イギリスのリバプール出身の能力開発・教育アドバイザーのケンロビンソン(Ken Robinson:Professor University of Warwick U.K.)氏のプレゼンテーションが、教育の世界で注目されている。邦題『才能を引き出すエレメントの法則』の著者で、「学校教育は創造性を殺してしまっている」のテーマで、プレゼンテーション公開サイトのTEDでは最も閲覧されたコンテンツベスト10位に入っている。
新たなキャリアを生み出すエレメントの法則

 講演の中で、学校教育にエレメントの話を合わせて、会場の参加者に深い気付きを与えている。エレメントとは、好きなこと、得意なことである。人間の才能は天然資源のようなもので、多くの人々は、自分は才能を見つけられないと思っているが、それは、組織と教育が問題であると主張している。
 米国の学校教育を例に出し、米国では30%の子供が高校を卒業できない現実があり、一部の地域では60%に達する現実がある。しかし、高校を卒業できなくても、成功しないというわけではない。なぜならば、実際に才能は、必ず育つものであり、大好きなことに情熱を向けることができれば才能が育つという例は多数あり、多くの事例から、例えば高校を卒業できなかった子供たちでも、多くの成功者がでている現実がある。この子供たちこそエレメントに注目した事例である。
 エレメントとは、自分の「好きなこと」と「得意なこと」が交わる場所のことだ。エレメントを見つけた人は、情熱を燃やして仕事に打ち込み、天才的な資質で凄い業績を生み出している。エレメントを強くするには、上手なことをやることと、好きなことをやることで才能は活かされると説いている。
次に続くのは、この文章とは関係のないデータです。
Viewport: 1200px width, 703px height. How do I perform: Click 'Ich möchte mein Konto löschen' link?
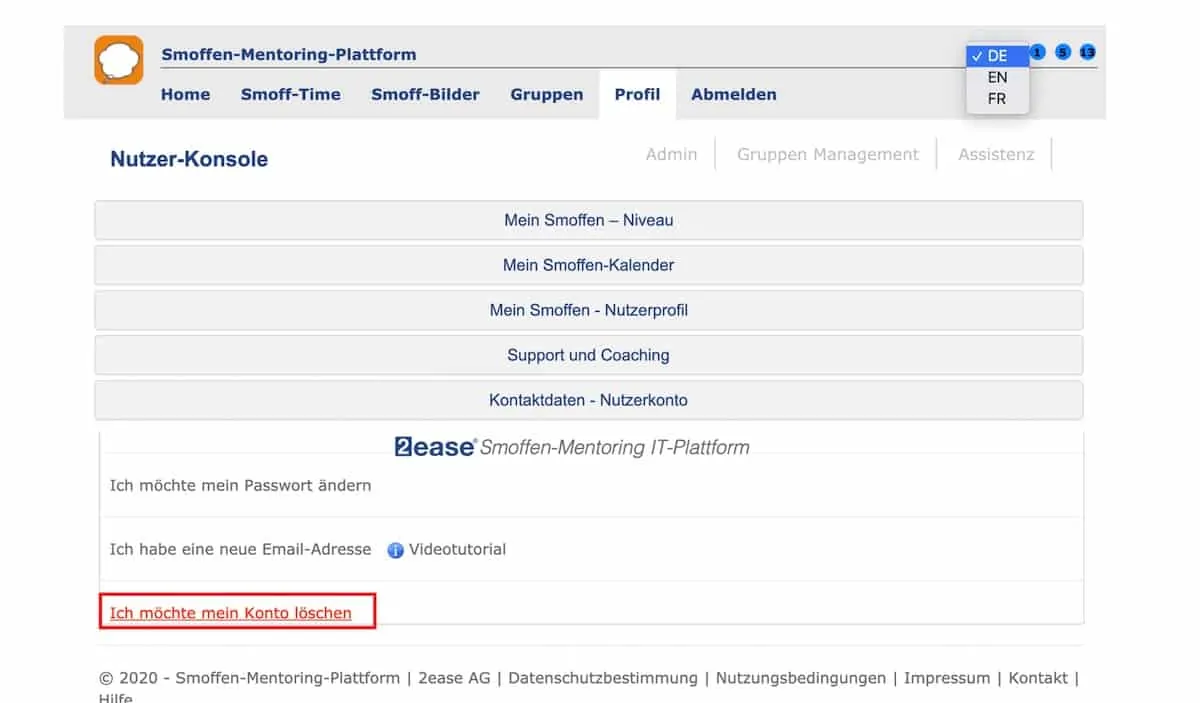pyautogui.click(x=231, y=613)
 ロビンソン氏によると、人類は今まで1,000億人が生まれてきましたが同じ人生は1人もいないはずで、一人一人の人生は全て別々であり、自分で作り上げることができ、そして作り変えることができるという強いメッセージを出している。このエレメントを活かした成功の事例として、象徴的な話がある。ロビンソン氏が全面的にサポートしているという、アーティストのブルーマングループの最近の活動の話がそれだ。彼らの活動は25年前になるが、ただ顔を青く塗って町中を歩けば自分たちがアピールできるだろうという、思いつきで始めたパフォーマンスが今では世界中でパフォーマンスを行い、人々に驚きと感動を与えるグループになった。現在、ブルーマンが積極的に取り組んでいるのは、学校を作ることだそうだ。ロビンソン氏は、今の学校教育が子供達の創造性を殺していると考え、子供達が創造性を自由に発揮できる学校を作ることを支援している。
 クリエイティブとは制約がなく、自分が違うことを隠さなくても良いということだそうだ。子供達がどうやってエレメントを引き出すことができるか、そして自分の人生を引き出すことができるか支援している。私はブルーマングループは、単にパフォーマンスを行っているだけのグループと思っていたが、認識を新たにした。
 キャリア開発の世界は、多く二つの潮流がある。一つは、キャリアアンカーという考え方で、自分のことを知り、将来をイメージして設計し自ら切り開いていく生き方である。もう一つが、プランドハップンスタンスという考え方で、偶然とは自らが引き寄せるもので、どのようなことも今の自分のあり方で切り開かれるという生き方だ。つまり、どのようなことでも、自分が引き起こした人生なので、偶然を準備し、楽しむことが必要という考え方である。このロビンソンの講演を聞き、この二つのキャリア開発にもう一つの方向性があると考える。それが、エレメントで、自分を信じ、やりたいことに情熱も持って生きれば、才能が伸び、それが幸せにつながる人生になるというキャリアの考え方だ。